For the six months to 30th June 2017, Breedon Group generated revenues of £326.3m (2016 H1: £163.0m) and made a pre-tax profit of £31.2m (2016 H1: £20.9m).
Breedon completed its £336m acquisition of Hope Construction Materials on 1st August 2016.
The underlying EBIT margin was 11%, down from 14% for the same period last year, reflecting the lower margin delivered by the former Hope business and the phasing of Hope Cement’s kiln maintenance shutdowns. This was expected.
Breedon has invested in improvements at former Hope quarries, notably at Dowlow, a rail-linked quarry in Derbyshire, where new machinery and crushing equipment has been introduced.
The former Breedon Aggregates business, however, delivered an underlying EBIT margin of 15.8%, ahead of the company’s target of 15% by 2020. “Whilst it will clearly be more challenging in the wake of the Hope acquisition, we continue to target a 15% underlying EBIT margin for the group by 2020,” chairman Peter Tom said.
He added: “I am pleased to report that in the first half of 2017 the former Breedon Aggregates business posted a strong profit improvement and the former Hope Construction Materials business made a robust contribution, even after taking into account the shutdowns of both our cement kilns for planned annual maintenance and upgrade during the first half, which were completed on time and to budget.
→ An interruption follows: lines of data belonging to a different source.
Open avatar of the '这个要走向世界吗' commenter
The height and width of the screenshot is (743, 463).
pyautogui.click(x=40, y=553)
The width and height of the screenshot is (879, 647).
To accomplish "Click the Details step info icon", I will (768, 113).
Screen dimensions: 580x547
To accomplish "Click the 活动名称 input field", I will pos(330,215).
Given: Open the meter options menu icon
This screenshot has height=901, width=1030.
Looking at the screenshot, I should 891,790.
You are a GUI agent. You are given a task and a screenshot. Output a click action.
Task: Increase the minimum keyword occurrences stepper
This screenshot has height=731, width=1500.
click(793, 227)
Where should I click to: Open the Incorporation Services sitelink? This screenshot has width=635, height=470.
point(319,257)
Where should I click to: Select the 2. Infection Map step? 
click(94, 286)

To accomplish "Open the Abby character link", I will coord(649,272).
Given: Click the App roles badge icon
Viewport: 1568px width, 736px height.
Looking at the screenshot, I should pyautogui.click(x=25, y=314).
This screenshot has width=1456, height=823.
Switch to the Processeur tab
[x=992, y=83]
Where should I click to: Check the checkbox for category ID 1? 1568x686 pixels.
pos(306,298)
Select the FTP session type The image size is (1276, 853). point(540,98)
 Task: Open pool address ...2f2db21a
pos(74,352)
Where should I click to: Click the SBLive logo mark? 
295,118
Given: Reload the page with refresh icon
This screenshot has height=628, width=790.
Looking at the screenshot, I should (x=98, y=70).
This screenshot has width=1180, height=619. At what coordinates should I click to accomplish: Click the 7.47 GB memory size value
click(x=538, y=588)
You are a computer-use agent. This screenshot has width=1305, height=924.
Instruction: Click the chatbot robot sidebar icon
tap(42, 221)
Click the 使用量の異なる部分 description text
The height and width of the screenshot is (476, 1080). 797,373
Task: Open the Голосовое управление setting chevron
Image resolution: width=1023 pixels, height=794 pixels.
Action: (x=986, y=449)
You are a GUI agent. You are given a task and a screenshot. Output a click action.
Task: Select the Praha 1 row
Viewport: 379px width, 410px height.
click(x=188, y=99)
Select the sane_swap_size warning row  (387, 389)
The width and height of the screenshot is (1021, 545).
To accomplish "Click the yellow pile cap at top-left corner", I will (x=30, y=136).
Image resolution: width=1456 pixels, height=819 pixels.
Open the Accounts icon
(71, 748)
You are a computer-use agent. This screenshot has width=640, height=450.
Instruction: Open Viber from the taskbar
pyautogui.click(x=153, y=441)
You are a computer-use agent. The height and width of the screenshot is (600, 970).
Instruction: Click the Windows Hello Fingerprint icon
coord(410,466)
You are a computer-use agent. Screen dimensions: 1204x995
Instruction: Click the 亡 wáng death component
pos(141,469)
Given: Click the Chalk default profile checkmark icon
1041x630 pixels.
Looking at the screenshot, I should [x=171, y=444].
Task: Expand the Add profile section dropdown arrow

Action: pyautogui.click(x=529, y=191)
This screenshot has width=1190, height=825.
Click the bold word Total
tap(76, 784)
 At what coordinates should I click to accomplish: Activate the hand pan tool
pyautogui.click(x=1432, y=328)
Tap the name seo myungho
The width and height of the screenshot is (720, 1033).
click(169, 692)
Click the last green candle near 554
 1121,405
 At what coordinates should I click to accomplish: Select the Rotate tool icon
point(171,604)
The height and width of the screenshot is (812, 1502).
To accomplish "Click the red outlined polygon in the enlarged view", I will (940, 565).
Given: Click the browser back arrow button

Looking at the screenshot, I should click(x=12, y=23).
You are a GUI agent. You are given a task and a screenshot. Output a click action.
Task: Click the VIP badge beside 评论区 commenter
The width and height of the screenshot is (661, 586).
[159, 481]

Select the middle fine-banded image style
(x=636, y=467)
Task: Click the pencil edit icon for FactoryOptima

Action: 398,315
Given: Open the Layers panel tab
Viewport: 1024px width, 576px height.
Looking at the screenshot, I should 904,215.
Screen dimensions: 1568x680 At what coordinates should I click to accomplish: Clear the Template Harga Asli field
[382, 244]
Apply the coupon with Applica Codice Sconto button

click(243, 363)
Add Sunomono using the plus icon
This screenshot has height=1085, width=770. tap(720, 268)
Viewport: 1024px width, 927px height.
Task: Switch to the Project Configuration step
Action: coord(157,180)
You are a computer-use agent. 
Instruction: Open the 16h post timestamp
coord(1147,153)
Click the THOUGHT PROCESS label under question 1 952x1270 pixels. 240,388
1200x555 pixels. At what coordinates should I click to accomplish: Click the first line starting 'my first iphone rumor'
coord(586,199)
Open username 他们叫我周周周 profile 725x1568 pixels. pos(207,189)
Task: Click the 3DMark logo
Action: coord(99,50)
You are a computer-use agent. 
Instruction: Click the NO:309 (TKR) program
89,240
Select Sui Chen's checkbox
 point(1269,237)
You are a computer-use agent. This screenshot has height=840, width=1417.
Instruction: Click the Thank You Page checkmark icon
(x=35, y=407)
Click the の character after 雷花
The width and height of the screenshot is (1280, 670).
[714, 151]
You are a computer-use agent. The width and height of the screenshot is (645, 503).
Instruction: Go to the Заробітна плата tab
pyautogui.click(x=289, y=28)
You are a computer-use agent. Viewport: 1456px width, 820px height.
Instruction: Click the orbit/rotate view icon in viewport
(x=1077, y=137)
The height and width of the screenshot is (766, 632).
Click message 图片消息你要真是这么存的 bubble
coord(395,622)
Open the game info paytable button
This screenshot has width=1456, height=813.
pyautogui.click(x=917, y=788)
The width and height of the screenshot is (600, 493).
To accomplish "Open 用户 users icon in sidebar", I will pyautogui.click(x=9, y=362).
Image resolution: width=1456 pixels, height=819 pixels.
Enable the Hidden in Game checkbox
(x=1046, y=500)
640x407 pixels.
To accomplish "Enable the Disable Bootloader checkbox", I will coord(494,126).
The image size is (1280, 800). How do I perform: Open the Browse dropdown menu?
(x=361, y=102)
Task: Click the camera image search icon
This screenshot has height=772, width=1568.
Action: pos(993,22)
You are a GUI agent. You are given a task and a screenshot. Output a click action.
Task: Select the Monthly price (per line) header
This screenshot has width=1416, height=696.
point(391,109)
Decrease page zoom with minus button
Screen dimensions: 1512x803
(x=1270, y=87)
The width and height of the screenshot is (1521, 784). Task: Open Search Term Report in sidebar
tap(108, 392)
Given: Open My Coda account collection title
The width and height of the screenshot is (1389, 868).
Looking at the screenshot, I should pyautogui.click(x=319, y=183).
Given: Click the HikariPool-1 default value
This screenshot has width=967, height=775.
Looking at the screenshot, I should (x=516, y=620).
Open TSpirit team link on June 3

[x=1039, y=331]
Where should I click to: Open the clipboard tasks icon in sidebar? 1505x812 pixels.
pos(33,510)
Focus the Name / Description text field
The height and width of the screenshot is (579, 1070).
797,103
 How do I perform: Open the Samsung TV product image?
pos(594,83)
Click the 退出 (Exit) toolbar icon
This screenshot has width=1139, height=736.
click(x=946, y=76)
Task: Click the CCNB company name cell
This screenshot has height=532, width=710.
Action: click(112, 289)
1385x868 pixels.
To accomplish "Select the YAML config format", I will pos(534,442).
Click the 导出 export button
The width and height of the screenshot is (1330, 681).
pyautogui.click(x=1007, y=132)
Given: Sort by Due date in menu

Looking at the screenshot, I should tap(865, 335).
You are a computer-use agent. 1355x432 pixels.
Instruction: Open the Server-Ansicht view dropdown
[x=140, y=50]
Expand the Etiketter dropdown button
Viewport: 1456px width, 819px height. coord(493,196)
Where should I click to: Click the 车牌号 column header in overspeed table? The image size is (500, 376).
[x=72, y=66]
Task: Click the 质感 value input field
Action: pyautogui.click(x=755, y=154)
“Although the outcome of the general election, coupled with the commencement of Brexit negotiations, have created some further uncertainty for the UK economy, the outlook for UK construction remains encouraging. It is reassuring that the government’s direction of travel appears to be moving away from continued austerity towards fiscal stimulus, which can only be helpful to our industry.
“We have consistently demonstrated our ability to generate value for our shareholders irrespective of economic conditions, through flexible and imaginative customer service, rigorous cost control, focused investment and a culture of continuous operational improvement. These disciplines, coupled with a strong balance sheet and healthy cashflow, put us in a strong position to take advantage of future growth opportunities, both organically and through further bolt-on acquisitions.
“More immediately, our performance in the first six months and our prospects for the second half give us confidence that we will meet 2017 market expectations.”
The Construction Products Association (CPA) is forecasting construction output growth of 1.3% in 2017 and 1.2% in 2018, before accelerating to 2.3% growth in 2019.
Overall, the CPA expects construction output to be 4.9% higher in 2019 compared with 2016. The Mineral Products Association is forecasting a 5% growth in ready-mixed concrete volumes and 4% growth in aggregates and cement volumes over 2017-2019.